Billy Budd is an opera by Benjamin Britten to a libretto by the English novelist E. M. Forster and Eric Crozier, based on the short novel Billy Budd by Herman Melville. The opera received its premiere at the Royal Opera House, London, on 1 December 1951.
This video is a momentary reflection on a week's collaboration between professional artists and former Prison inmates, working on Benjamin Britten's Billy Budd at the Stone House in Lewisham, London. With permission from Boosey & Hawkes, the work has been arranged for 6 instruments including harmonica, accordion and trumpet, and is the first step in our journey towards staging a full production in HMP Dartmoor.

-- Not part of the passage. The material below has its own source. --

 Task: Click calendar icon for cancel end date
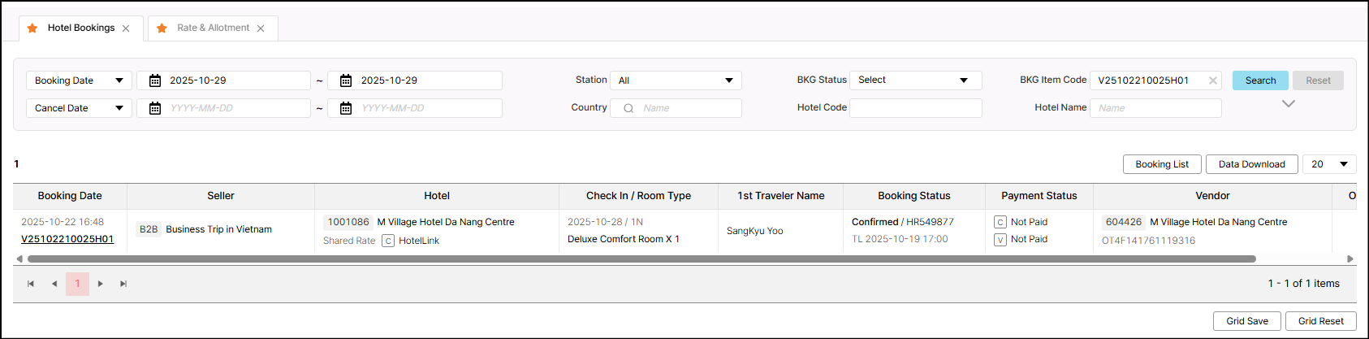coord(345,108)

With thanks to the following for their time and commitment to this project: Paul Hopwood, Charlie Johnston, Ben Nelson, Tim Mirfin, Welsh Andy, Zivorad Nikolic, Clare Findlater, George Sleightholme, Nancy Johnson, Angela Whelan, Angus McCall, Neville Stanford, Max Pappenheim, Stevie Higgins, Daisy Evans, George Nick Chron and Yvonne Horsfall Turner.

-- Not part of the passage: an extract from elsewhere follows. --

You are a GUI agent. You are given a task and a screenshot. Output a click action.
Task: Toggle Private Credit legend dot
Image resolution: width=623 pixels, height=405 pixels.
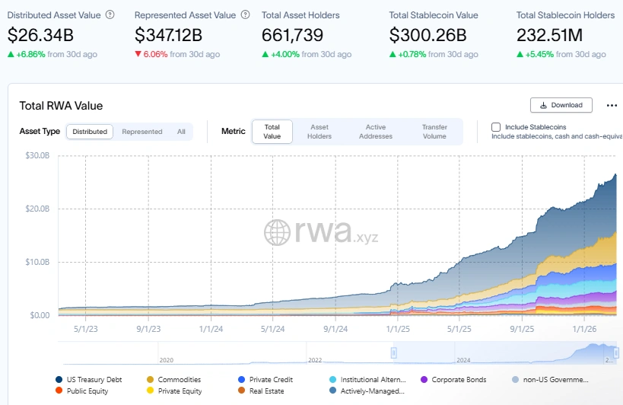[x=242, y=379]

Billy Budd - a brief synopsis: The opera begins with a prologue in which Captain Vere, an old man, ponders the significance of events that took place long ago on board the British naval vessel HMS Indomitable in 1797. Three new sailors, press-ganged from a passing merchant ship, are brought on board, including Billy Budd, a young, strong and handsome recruit. Billy's goodness wins the hearts of all except Claggart ('a depravity according to nature'" and the ship's Master-at-arms), who determines to destroy him. Claggart encourages Squeak to rifle through Billy's belongings, but he is caught by the young sailor. Dansker warns Billy that Claggart has it in for him. Claggart then encourages the Novice — cowed into submission by an earlier beating — to bribe Billy into supporting mutiny, but to no avail. Nevertheless Claggart takes a complaint to Vere, interrupted in his accusation by a brief skirmish with a French frigate that ends with the enemy escaping. Claggart then accuses Billy, who is called in by Vere to defend himself. His stammer, however, silences him, and he knocks Claggart down with a single blow that strikes him dead. At the court martial, Vere fails to speak up for Billy, who is condemned. He goes to his death with Vere's name on his lips. In the Epilogue, we return to the aged Vere, who again scrutinises his role in these events.
Why Billy Budd?
Billy Budd is primarily concerned with a simple moral question: what happens when the law tells us to do something that, in every possible way, seems wrong? With themes of good versus evil, morality, truth and the physicality of confinement, what better place to explore these themes than in a prison environment: "Cooped up in this narrow cabin I have beheld the mysteries of goodness. And I am afraid."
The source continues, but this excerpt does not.